Because I basically spoke my mind and told the assistant principal I did not agree, I did not feel supported, I felt if it were the other kid, they would be supporting me, I told them I felt it was a double standard that last years nurse was allowed to bring a student upfront when she felt uncomfortable but why was I not allowed to do the same? I speculated that it was because it was the well-like student and not last years problem child.

So, basically, I am on thin ice!

In the bigger picture, I know my license is worth more than this job. But, in the short run, I will be bankrupt without it.

So, my question is now this: I need all the documentation advice I can get on how I cover my behind when I am being put in this position?

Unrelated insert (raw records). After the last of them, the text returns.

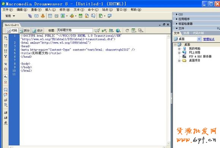This screenshot has width=220, height=148.
Task: Switch to 拆分 split view
Action: pyautogui.click(x=25, y=30)
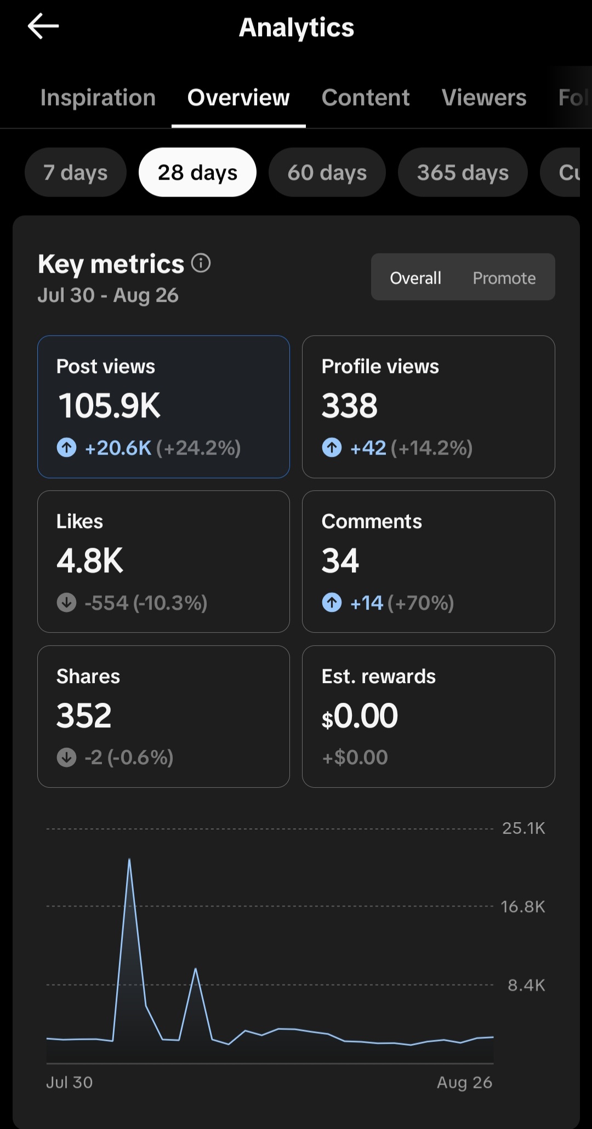Switch to the Inspiration tab
The height and width of the screenshot is (1129, 592).
pos(98,98)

Because I said all those things above, the assistant denied them and agreed that if I his sugar is low, and he won't eat, call mom to pick him up. Well, here we are, right back where I thought we were. But, what is going to happen is as soon as I do this, the principal is going to hit the roof. She's the one who didn't let it happen today. She and the assistant can't agree on anything! One will give me permission while the other is away ( which is the case until Tuesday now), then I will get blamed for following an unpopular order!

Believe it or not, my lead nurses response was "Quit worrying. Let him be noncompliant. When he passes out, call EMS, give him the shot." Seems like REALLY BAD ADVICE to me. In the end, I would be the one held responsible by his parents, doctors etc for delay of care. Thoughts on this item??

Is it enough to document refused care, called parent, notified principal, strongly recommended student be sent home, denied. student remained on campus.

BTW we do have new orders now. If they get his sugar up in the morning, then he can safely not eat lunch on campus. Still not a good idea.

Anyone been in the position where the principal makes it impossible to follow orders?

Now that I have written it, I am very concerned about the 'delay of care' issue.